1^st incubation: 10 microlitre of sample, a biotinylated monoclonal ferritin specific antibody , and a monoclonal ferritin specific antibody labeled with a ruthenium complex form a sandwich complex.

2^nd incubation: After addition of streptavidin coated microparticles , the complex becomes bound to the solid phase via interaction of biotin and streptavidin.

The reaction mixture is aspirated into the measuring cell where the microparticles are magnetically captured onto the surface of the electrode. Unbound substances are then removed with Procell/Pro cell M. Application of a voltage to the electrode then induces chemiluminescent emission which is measured by a photomultiplier.

Results are determined via a calibration curve which is instrument specifically generated by 2-point calibration and a master curve provided via the reagent barcode.

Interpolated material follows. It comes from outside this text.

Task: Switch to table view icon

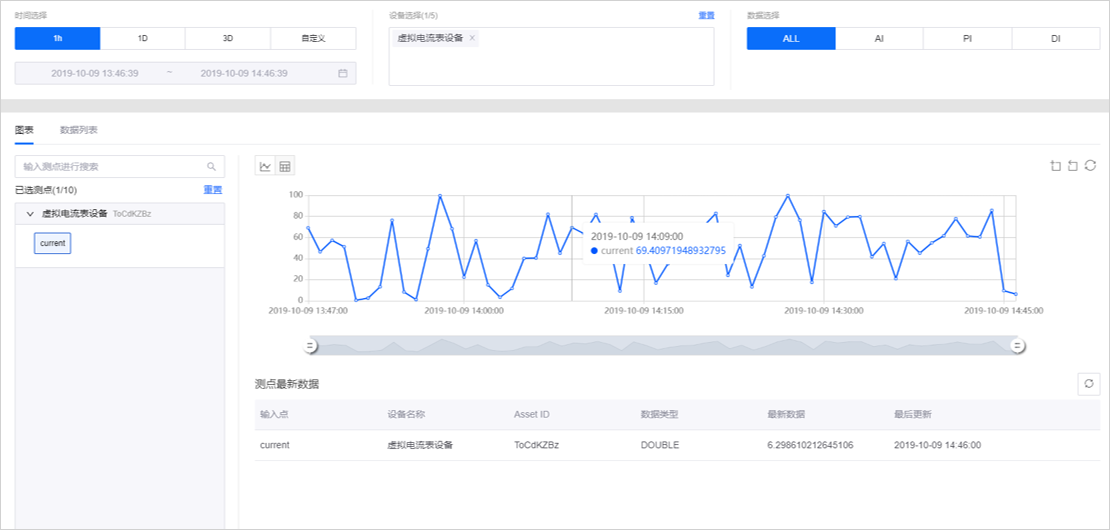Action: tap(285, 166)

VITROS – Quantitatively measure serum iron and total iron binding capacity (TIBC).

• Principle for serum iron measurement: It is a multilayered analytical element coated on a polyester support. A drop of patient sample is deposited on the slide and is evenly distributed by the spreading layer to the underlying layers. Iron (as ferric iron) is removed from transferrin at acidic pH and migrates to the reducing layer, where ascorbic acid reduces iron to the ferrous form. The ferrous ion then is bound to the dye and forms a colored complex in the reagent layer. Following addition of the sample, the slide is incubated and the reflection density measured after 1 and 5 minutes. The difference in reflection density is proportional to the iron concentration in the sample.

Transferrin- Fe⁺³————-à transferrin + Fe⁺³

Fe⁺³ + Ascorbic acid ———à Fe⁺²

Fe⁺² + dye ———-à Fe⁺²-dye (colored complex)

• Principle for TIBC measurement: Excess iron citrate reagent is added to the sample to saturate all available apotransferrin sites. After an incubation period of 5 minutes , the treated sample is applied to an alumina column where iron that is not bound to transferrin is absorbed. The transferrin bound iron contained in the eluate represents the total iron binding capacity of the sample. TIBC is determined with VITROS Fe slides. A drop of patient sample is deposited on the slide and is evenly distributed by the spreading layer to the underlying layers. After the addition of the sample, the slide is incubated at 37^oC . Two reflection density measurements at 600nm are made at approximately 1 and 5 minutes. The difference in reflection density is proportional to the iron concentration in the sample.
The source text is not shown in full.